One of Sylvia Path's poems that stuck out to me, "The Tulips", proved to be quite the read. Like the last poet discussed, Elizabeth Bishop, Path shows a more free verse feel in her writing with more modern tones.

The overall feel of this poem seems to be rather peaceful. The lady in this recovery room or bed seems to be content and at peace with everything. She really just wants to lay there and accept where she is in that point in life. The nurses would come in and out of the room to care for her and the feelings of her became more and more grateful.
Then she goes on to talk about the contentment of herself even more by telling the reader she has no interest in the tulips at all. They remind her too much of the pain of the outside world. She then says she feels that the tulips are taking up oxygen out of the room and disturbing her isolation of peacefulness. So she outs them in captivity.
The tulips in the poem remind the lady of the terrible past in a time where she wants to find rest. She wants to take advantage of this time in this hospital like room and treasure the moment. She finds herself to treasure the "snow" like walls and the careful treatment of her wound. The tulips, in her mind, impose on her "at ease" thoughts and bring up the pain of the wound and the outside world.
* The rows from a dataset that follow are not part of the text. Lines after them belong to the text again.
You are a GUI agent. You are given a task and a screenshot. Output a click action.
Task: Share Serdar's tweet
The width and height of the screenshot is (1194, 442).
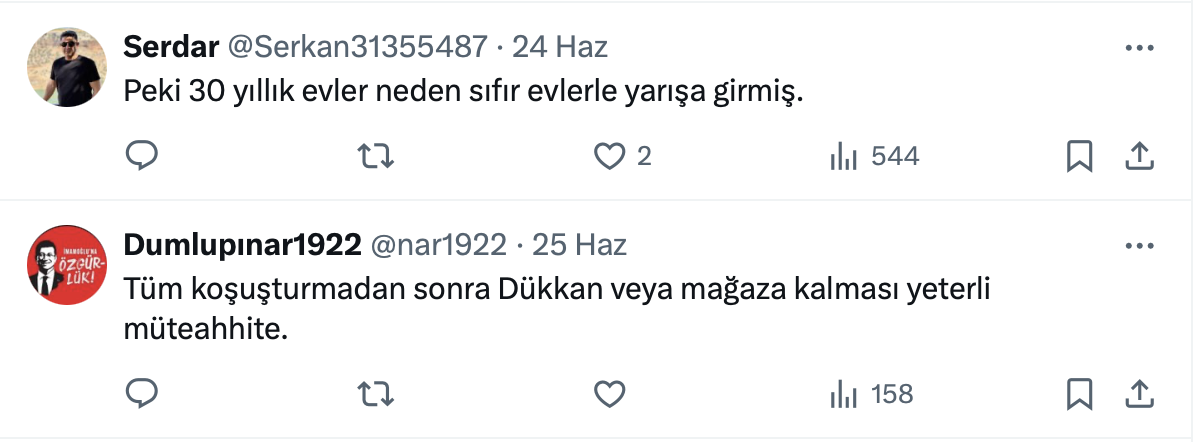(x=1140, y=156)
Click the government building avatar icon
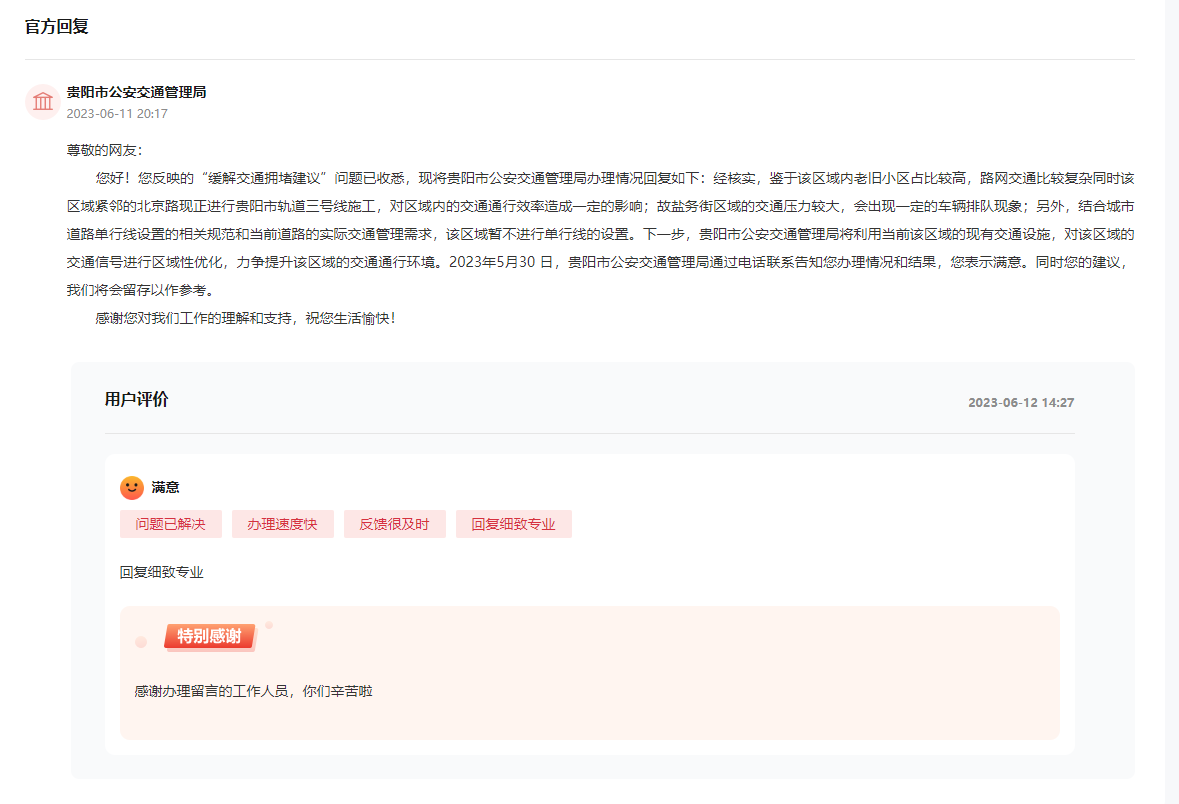This screenshot has width=1179, height=804. click(x=43, y=101)
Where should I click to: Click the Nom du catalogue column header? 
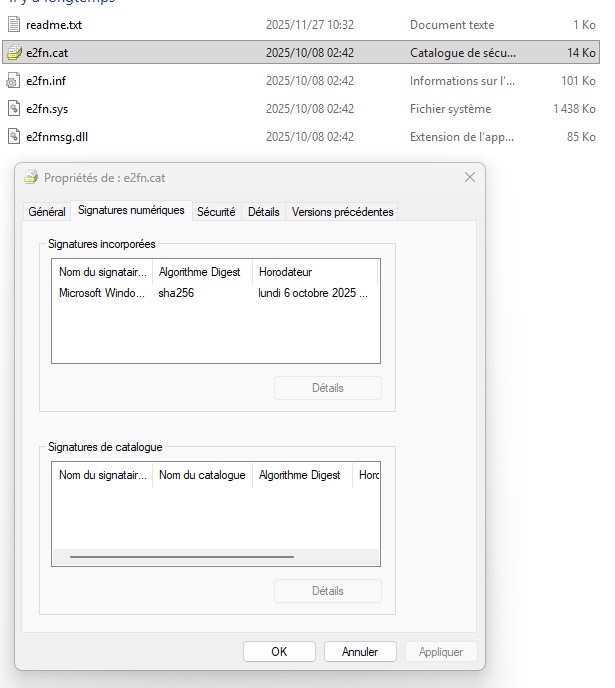click(x=202, y=475)
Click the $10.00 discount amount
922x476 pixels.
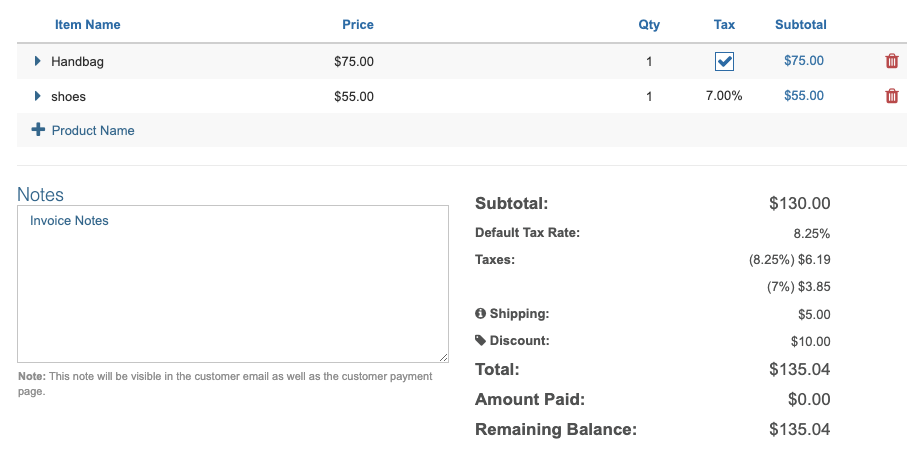tap(811, 341)
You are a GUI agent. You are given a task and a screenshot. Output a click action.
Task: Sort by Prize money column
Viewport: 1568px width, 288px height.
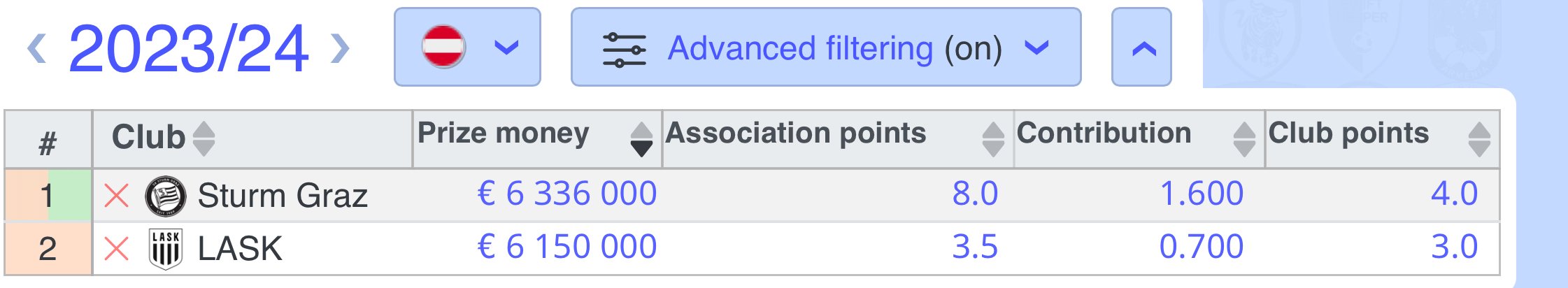pos(641,138)
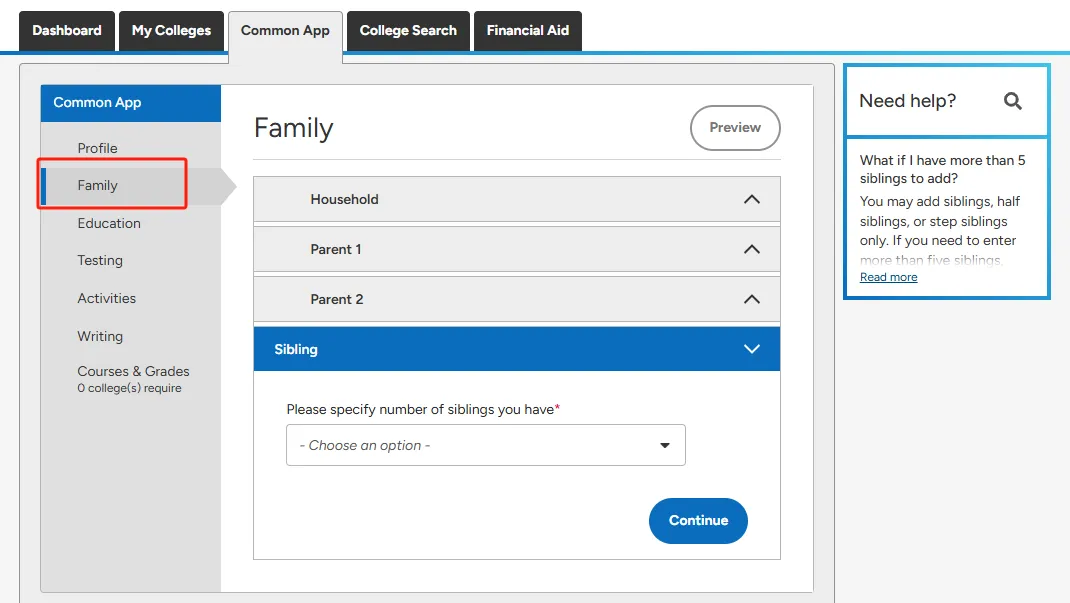
Task: Navigate to Writing in the sidebar
Action: (x=100, y=336)
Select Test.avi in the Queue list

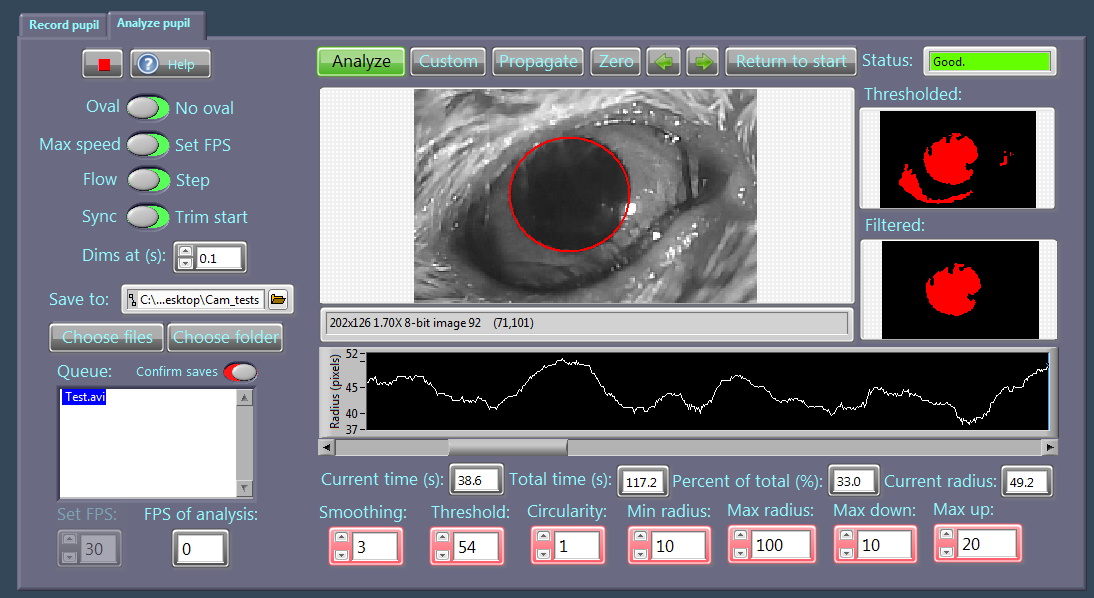point(85,397)
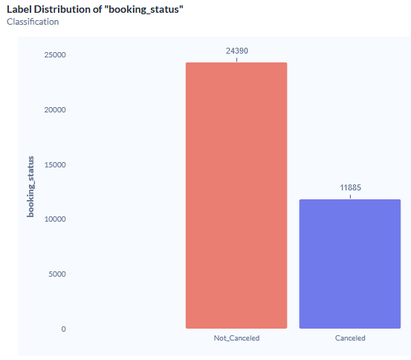The width and height of the screenshot is (411, 360).
Task: Click the 5000 y-axis tick label
Action: (x=57, y=274)
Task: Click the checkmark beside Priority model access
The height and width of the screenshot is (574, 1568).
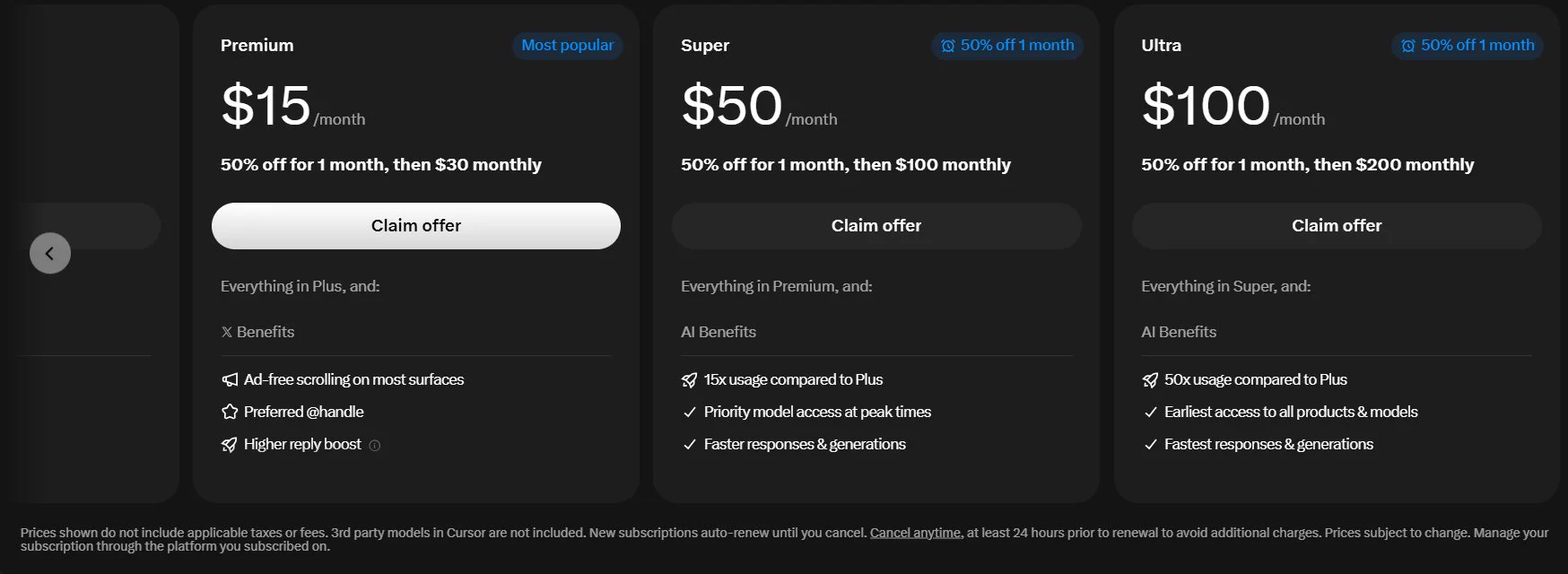Action: (x=689, y=412)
A poem that stood out to me this week was a poem written by Sarah Lang called "For Tamara". Like "The tulips" the use of first person is also used in this poem. Both poems are about a different situation being analyzed by two different women. This poem by Lang is similar in the context of person but the way "For Tamera" is written, has a little bit more of better thought flow to it. The structure sets up the writer to answer her own questions opposed to Plath's just one person story telling narration.

http://lemonhound.com/2014/04/26/sarah-lang-from-for-tamara/

Thursday, May 1, 2014

The fish and the hawthorn

Wow...talk about tragic past for this woman. If this kind of stuff happened to any of my parents, I think I would become a poet to. I can only imagine, this lady simply had a lot to write about. Strangely, she didn't write about her personal anguish all that much. She chose to write more in selective styles that weren't exactly in the style of mourning.

The contents of her poem contain deeper meanings to the subjects she wrote. For example, her poem "The Fish" has a ridiculous amount of figurative language in it. Lines such as "He was speckled with barnacles, fine rossettes of lime, and infested with tiny-white sea lice" and "I thought of the course white flesh packed in like feathers, the big bones and the little bones the dramatic reds and blacks of his shiny entrails" give the reader a deeper look into the life of the fish of how worn out the fish really was when he was caught. "He didn't fight. He hadn't fought at all. He hung at a grunting weight" shows that the fish was completely through with his life. He had given up. The overall tone for the fisherman was sympathy. The fisherman somehow felt the pain for this fish and by the end of the poem, he lets the fish go on his merry way. I guess you could say the undertone of this poem could be a person that is completely worn out by the life. They have gone through it all. They have completely given up and then another trial comes and they just don't fight at all. They simply just let it go. Finally, life throws them a bone, so to speak and lets them go.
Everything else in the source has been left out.